Objectives: We investigated clinical correlates of atrial fibrillation (AF) progression and evaluated the prognosis of patients demonstrating AF progression in a large population.
Background: Progression of paroxysmal AF to more sustained forms is frequently seen. However, not all patients will progress to persistent AF.
Methods: We included 1,219 patients with paroxysmal AF who participated in the Euro Heart Survey on AF and had a known rhythm status at follow-up. Patients who experienced AF progression after 1 year of follow-up were identified.
Results: Progression of AF occurred in 178 (15%) patients. Multivariate analysis showed that heart failure, age, previous transient ischemic attack or stroke, chronic obstructive pulmonary disease, and hypertension were the only independent predictors of AF progression. Using the regression coefficient as a benchmark, we calculated the HATCH score. Nearly 50% of the patients with a HATCH score >5 progressed to persistent AF compared with only 6% of the patients with a HATCH score of 0. During follow-up, patients with AF progression were more often admitted to the hospital and had more major adverse cardiovascular events.

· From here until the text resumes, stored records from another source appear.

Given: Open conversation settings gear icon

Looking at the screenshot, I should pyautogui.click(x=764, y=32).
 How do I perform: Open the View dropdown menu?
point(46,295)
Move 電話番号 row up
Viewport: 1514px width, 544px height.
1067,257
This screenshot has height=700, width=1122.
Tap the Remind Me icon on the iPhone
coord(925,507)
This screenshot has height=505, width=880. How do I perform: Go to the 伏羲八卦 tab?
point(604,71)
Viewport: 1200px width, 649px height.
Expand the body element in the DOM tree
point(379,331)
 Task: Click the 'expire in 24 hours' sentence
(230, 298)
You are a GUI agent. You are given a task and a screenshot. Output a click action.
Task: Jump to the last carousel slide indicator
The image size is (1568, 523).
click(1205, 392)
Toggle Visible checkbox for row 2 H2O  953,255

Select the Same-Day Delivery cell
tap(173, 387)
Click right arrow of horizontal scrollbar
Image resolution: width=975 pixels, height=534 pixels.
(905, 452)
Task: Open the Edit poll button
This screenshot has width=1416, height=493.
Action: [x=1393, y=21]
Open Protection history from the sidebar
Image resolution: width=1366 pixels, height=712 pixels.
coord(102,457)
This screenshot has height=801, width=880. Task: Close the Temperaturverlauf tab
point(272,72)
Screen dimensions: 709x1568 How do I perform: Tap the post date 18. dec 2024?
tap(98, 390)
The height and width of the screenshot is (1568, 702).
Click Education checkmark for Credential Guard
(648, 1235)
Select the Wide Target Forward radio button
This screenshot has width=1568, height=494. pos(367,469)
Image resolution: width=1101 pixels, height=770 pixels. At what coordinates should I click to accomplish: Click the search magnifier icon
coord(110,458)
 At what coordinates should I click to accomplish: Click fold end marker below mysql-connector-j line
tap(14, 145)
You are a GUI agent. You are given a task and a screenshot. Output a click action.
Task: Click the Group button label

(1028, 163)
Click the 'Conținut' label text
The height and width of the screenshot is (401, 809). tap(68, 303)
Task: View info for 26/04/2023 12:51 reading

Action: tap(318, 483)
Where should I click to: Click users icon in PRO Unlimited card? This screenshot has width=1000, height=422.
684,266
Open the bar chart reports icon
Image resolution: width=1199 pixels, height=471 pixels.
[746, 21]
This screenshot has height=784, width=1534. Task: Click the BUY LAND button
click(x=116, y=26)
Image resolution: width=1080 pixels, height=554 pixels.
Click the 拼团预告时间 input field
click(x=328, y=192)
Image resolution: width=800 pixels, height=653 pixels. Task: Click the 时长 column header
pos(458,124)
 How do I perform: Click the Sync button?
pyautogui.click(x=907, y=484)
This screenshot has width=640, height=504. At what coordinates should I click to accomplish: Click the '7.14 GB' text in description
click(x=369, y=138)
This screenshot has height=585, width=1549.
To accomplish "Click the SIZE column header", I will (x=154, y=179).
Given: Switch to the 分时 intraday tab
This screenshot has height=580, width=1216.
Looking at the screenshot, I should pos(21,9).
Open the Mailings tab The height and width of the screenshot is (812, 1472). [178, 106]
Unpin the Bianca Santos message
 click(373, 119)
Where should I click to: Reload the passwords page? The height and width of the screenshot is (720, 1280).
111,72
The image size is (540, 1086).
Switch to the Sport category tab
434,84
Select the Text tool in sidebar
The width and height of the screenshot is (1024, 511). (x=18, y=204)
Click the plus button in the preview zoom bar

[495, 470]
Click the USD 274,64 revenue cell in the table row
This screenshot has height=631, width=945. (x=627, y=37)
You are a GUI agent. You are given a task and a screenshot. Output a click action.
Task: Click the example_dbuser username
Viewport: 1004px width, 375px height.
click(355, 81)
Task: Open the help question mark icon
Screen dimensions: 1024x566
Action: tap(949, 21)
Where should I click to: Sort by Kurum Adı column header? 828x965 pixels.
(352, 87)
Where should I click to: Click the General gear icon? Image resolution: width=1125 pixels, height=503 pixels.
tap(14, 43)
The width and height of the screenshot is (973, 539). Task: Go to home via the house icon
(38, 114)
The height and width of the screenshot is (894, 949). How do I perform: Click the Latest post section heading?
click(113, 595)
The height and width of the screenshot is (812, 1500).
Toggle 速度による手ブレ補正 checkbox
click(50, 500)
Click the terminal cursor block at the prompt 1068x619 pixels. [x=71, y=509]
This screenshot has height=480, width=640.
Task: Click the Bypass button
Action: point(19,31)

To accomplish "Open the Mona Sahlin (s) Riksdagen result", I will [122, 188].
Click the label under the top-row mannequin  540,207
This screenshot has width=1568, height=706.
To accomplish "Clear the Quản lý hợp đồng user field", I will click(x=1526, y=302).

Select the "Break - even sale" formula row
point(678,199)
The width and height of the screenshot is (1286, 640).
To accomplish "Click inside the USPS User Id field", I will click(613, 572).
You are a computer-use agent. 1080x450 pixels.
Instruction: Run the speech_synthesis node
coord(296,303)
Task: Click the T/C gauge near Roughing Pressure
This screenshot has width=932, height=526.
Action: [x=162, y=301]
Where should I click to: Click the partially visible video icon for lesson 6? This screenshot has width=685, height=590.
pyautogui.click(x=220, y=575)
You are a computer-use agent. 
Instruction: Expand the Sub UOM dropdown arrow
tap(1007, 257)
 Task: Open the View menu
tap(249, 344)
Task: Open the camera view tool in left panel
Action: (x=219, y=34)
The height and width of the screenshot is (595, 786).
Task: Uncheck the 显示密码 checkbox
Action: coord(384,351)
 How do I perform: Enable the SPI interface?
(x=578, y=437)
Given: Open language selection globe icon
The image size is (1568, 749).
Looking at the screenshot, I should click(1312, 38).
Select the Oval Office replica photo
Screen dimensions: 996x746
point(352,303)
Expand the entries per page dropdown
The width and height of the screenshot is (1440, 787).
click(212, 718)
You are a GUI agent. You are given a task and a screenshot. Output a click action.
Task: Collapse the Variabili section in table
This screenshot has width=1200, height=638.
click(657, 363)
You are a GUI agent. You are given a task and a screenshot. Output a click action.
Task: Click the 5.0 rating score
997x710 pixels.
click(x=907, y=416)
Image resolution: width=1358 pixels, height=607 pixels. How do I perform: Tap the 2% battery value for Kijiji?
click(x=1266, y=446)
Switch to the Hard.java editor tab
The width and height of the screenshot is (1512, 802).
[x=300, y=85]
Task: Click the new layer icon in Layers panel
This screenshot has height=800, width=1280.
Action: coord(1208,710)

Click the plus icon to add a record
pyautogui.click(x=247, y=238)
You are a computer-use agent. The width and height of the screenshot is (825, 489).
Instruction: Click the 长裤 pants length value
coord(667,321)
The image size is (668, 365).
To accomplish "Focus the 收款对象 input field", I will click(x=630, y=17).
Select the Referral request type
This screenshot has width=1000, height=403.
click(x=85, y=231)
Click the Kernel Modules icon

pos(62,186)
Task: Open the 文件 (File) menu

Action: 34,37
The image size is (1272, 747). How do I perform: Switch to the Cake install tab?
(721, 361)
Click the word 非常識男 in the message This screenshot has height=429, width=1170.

Conclusions: A substantial number of patients progress to sustained AF within 1 year. The clinical outcome of these patients regarding hospital admissions and major adverse cardiovascular events was worse compared with patients demonstrating no AF progression. Factors known to cause atrial structural remodeling (age and underlying heart disease) were independent predictors of AF progression. The HATCH score may help to identify patients who are likely to progress to sustained forms of AF in the near future.